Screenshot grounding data
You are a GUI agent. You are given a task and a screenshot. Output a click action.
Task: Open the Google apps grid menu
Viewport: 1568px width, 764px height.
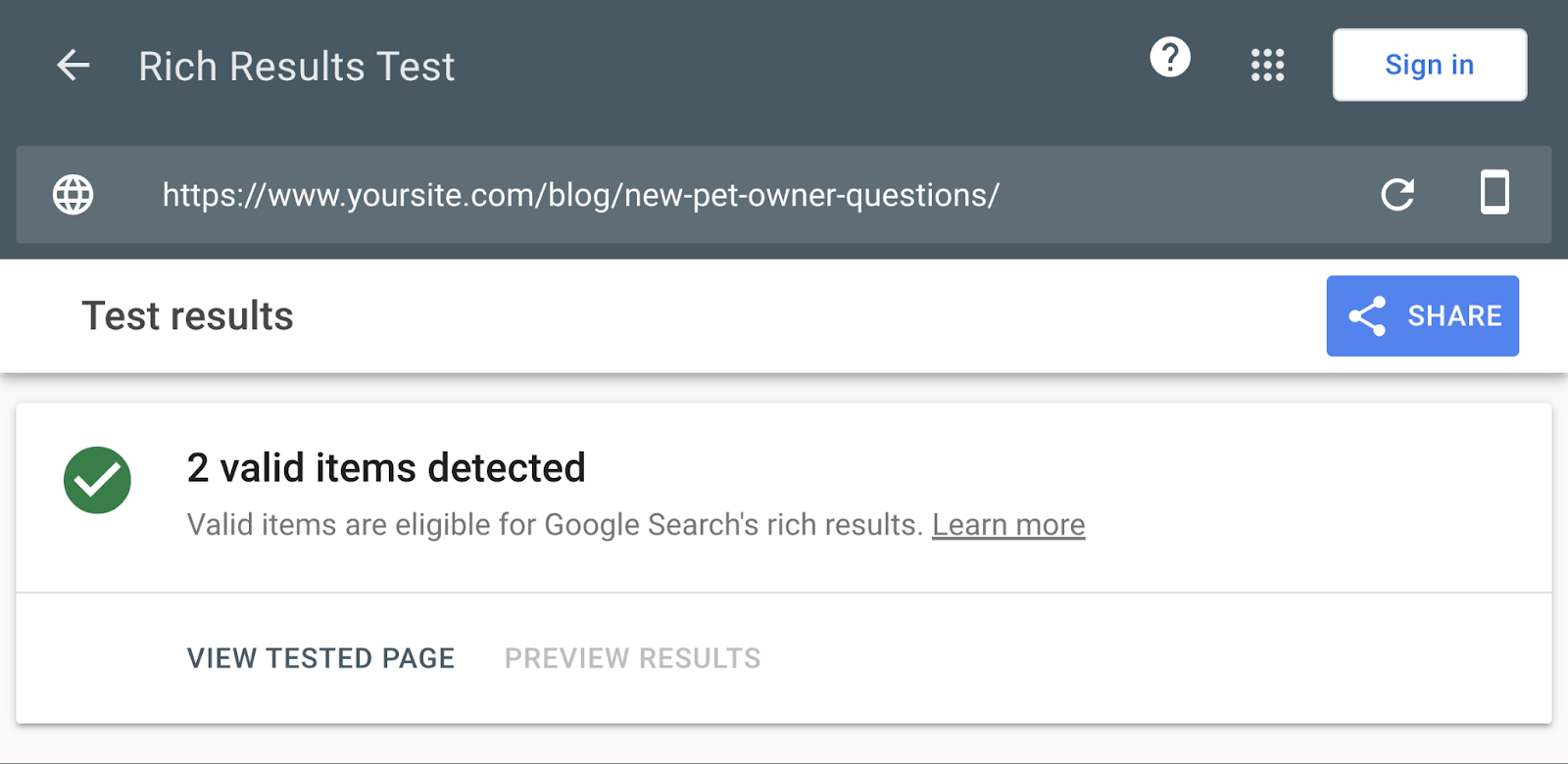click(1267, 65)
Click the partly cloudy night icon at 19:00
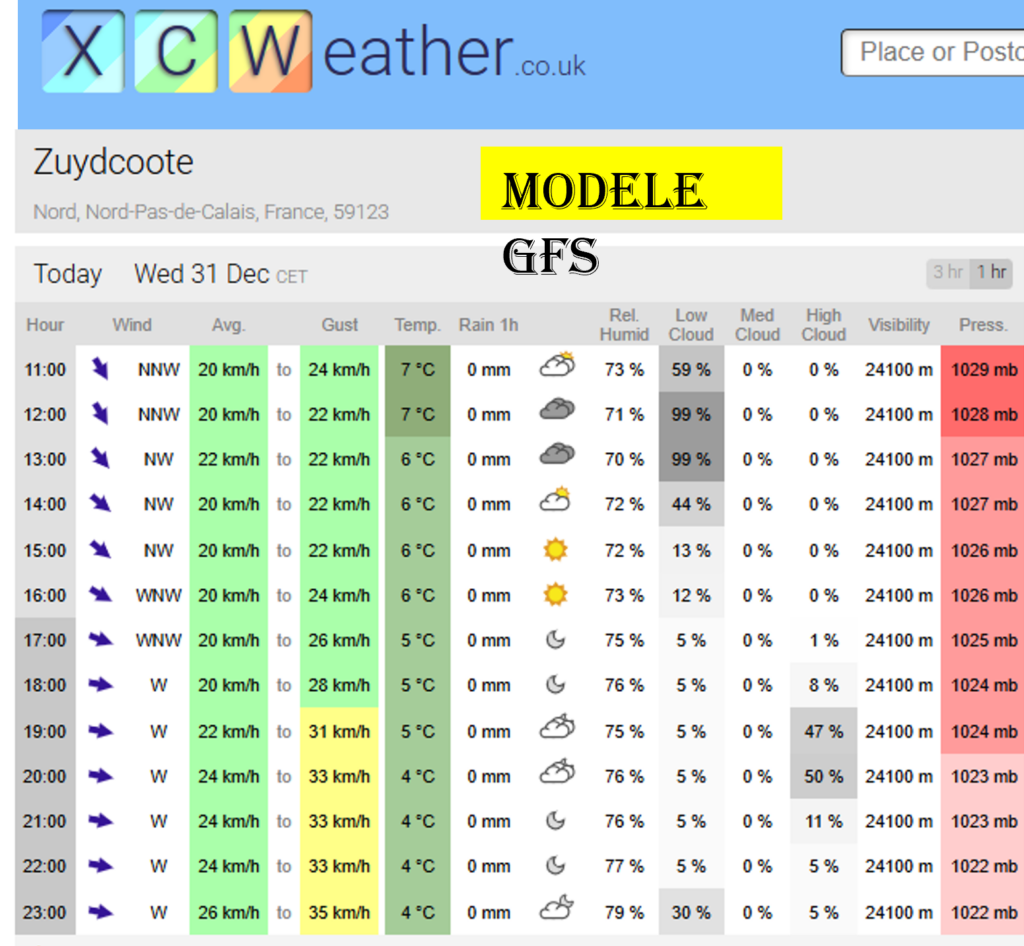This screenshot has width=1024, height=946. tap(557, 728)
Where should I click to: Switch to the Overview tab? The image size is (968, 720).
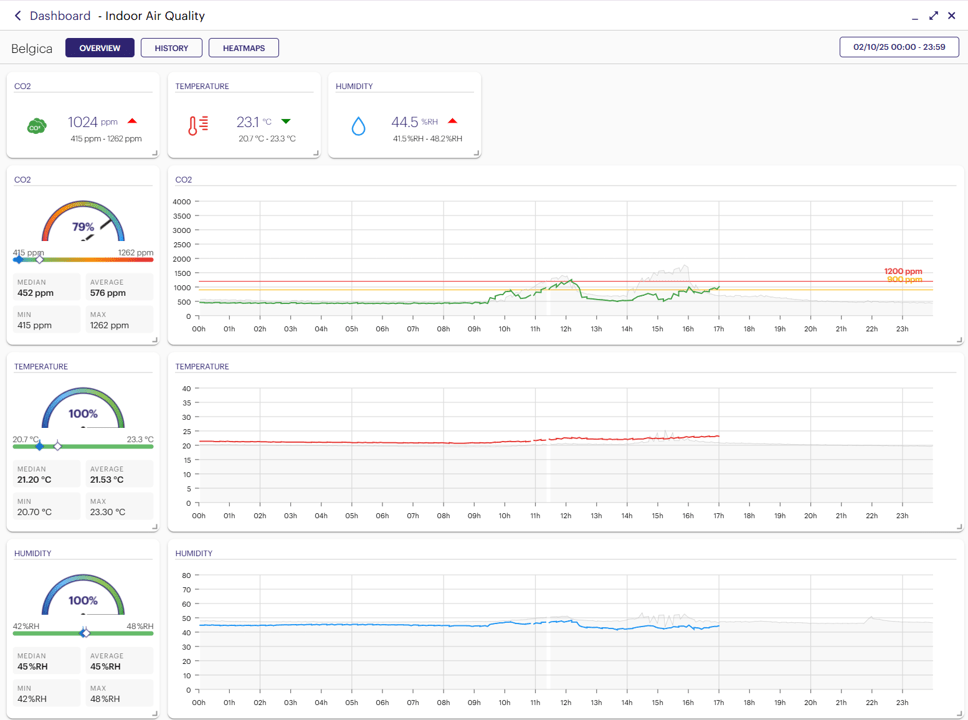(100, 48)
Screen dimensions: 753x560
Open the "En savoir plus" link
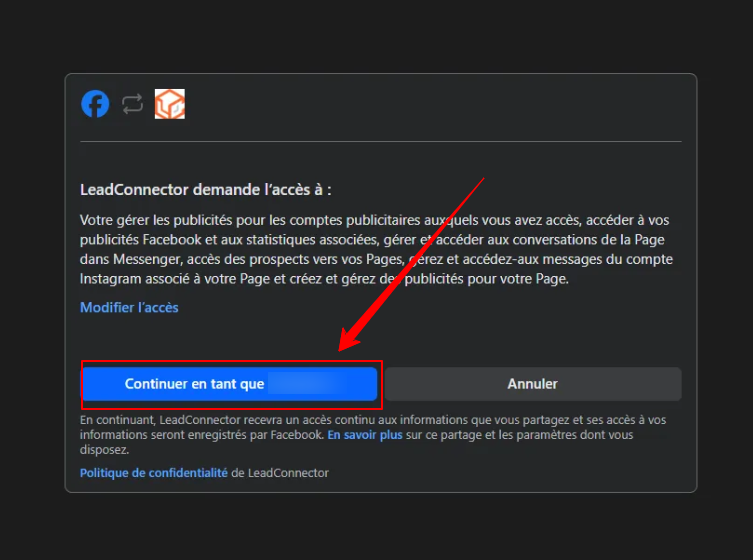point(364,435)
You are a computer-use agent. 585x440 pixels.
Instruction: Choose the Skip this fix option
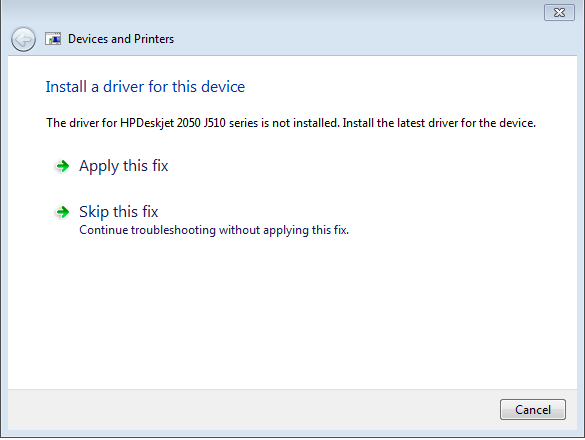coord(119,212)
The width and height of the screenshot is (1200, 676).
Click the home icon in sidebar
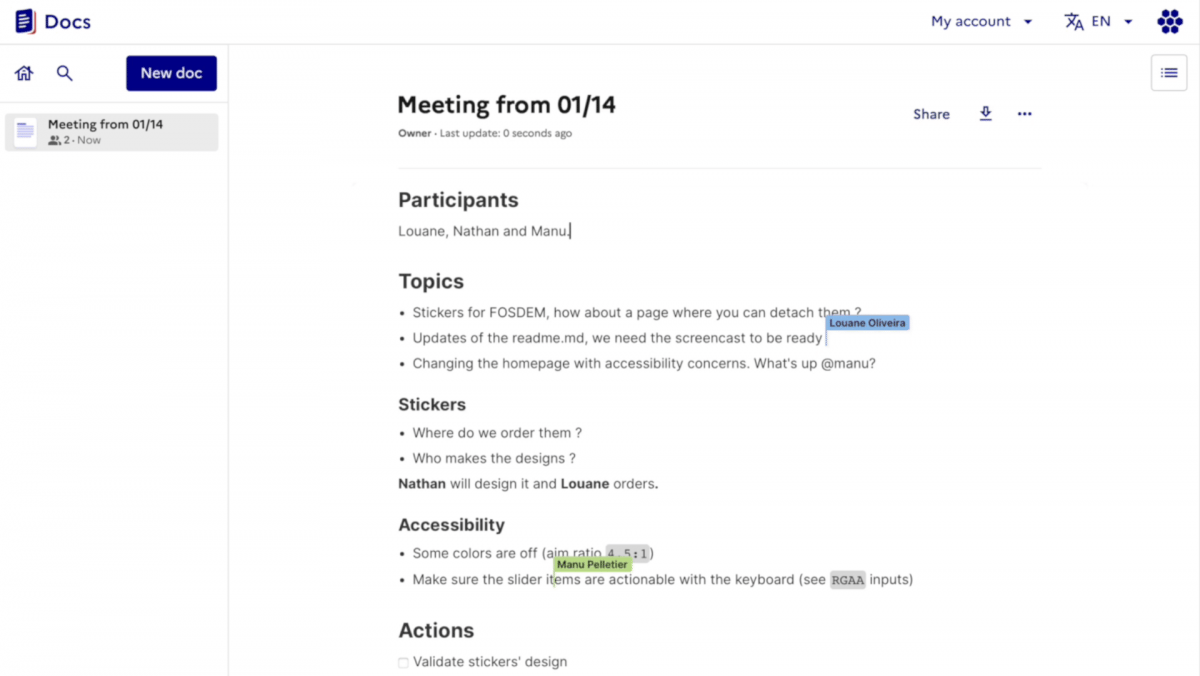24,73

* PROBLEM: Write the records above out again exactly, with no pictures in your copy.

* RESULT OF THIS TASK:
You are a GUI agent. You are given a task and a screenshot. Output a click action.
Task: Open the Google apps grid menu
Viewport: 1568px width, 764px height.
click(1267, 65)
Click the partly cloudy night icon at 19:00
This screenshot has width=1024, height=946. tap(557, 728)
Where should I click to: Switch to the Overview tab? The image size is (968, 720).
(100, 48)
Screen dimensions: 753x560
Open the "En savoir plus" link
point(364,435)
You are a computer-use agent. 585x440 pixels.
Instruction: Choose the Skip this fix option
coord(119,212)
The width and height of the screenshot is (1200, 676).
Click the home icon in sidebar
24,73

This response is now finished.